Further development continued into the 1960s into what became the On Mark Marksman. The major difference was the addition of full pressurization. Improvements were also made to the cockpit with the incorporation of Douglas DC-6 flat glass windscreens and cockpit side windows. A replacement fuselage roof structure was added from the new windscreens, tapering back to the original tail section. In January 1961 the first Marksman conversion (registered N100Y) was test flown. A Supplementary Type Certificate was issued in January 1961 and deliveries commenced soon after. With the third Marksman conversion (registered N400E), designated the Marksman C, On Mark further altered the upper fuselage by creating a constant interior height to provide a headroom of about 6 ft in the passenger cabin, fitted for six or eight passengers with toilet and galley.

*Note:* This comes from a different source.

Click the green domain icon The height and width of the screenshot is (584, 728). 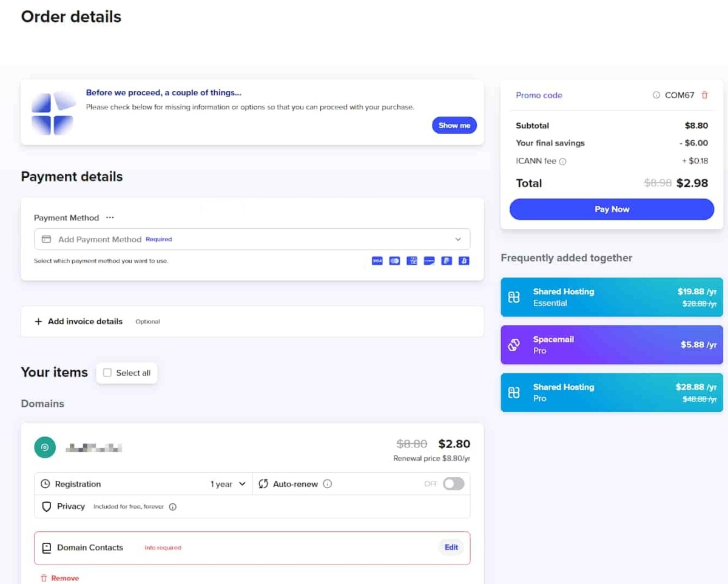tap(45, 447)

By 1963, six Marksman conversions had been carried out for civil customers, the final seventh and eighth being a special purpose version with terrain-following radar and a cargo-dropping hatch for low level air-drops, designed by and delivered to CIA-associated companies.

==Operational history==
In April 1967, two On Mark Marksmans were transferred from Intermountain Aviation to Air America, both airlines owned by the Central Intelligence Agency. The official role of these aircraft as stated in the specifications provided to Air America from Intermountain in March 1967 was "Aerial resupply, [and] low level penetration." Both aircraft had been highly modified with a variety of navigation and other electronic equipment for this role.

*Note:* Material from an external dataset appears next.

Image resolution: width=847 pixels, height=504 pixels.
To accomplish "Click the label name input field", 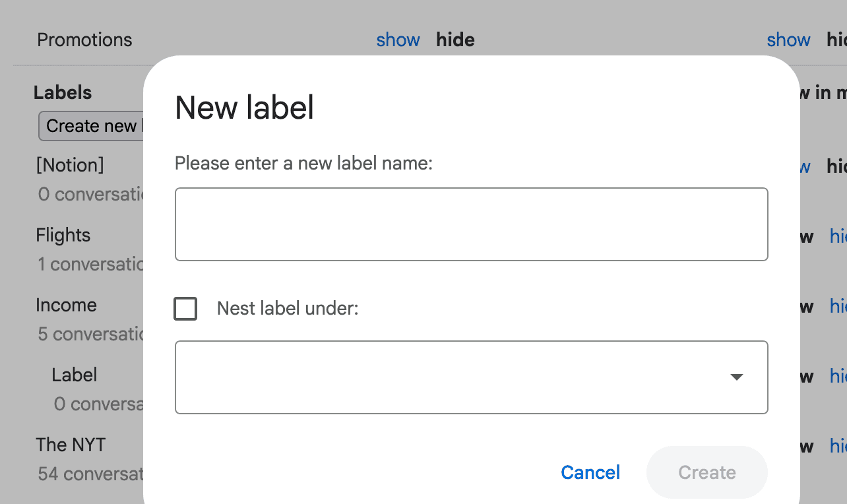I will click(471, 224).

Between June and October 1967, the first aircraft, re-registered from N900V to N46598, conducted low level nighttime supply drops to CIA related forces in Laos during the so-called "Secret War". The program was discontinued because the aircraft was too fast for accurate drops even with the special onboard equipment, and looked too much like a type of strike aircraft known to operate in the theater. This was cited as often causing forces on the ground to be wary of turning on their marking lamps. The aircraft was damaged on takeoff at Takhli Royal Thai Air Force Base after being transferred to Overseas Aeromarine, Inc.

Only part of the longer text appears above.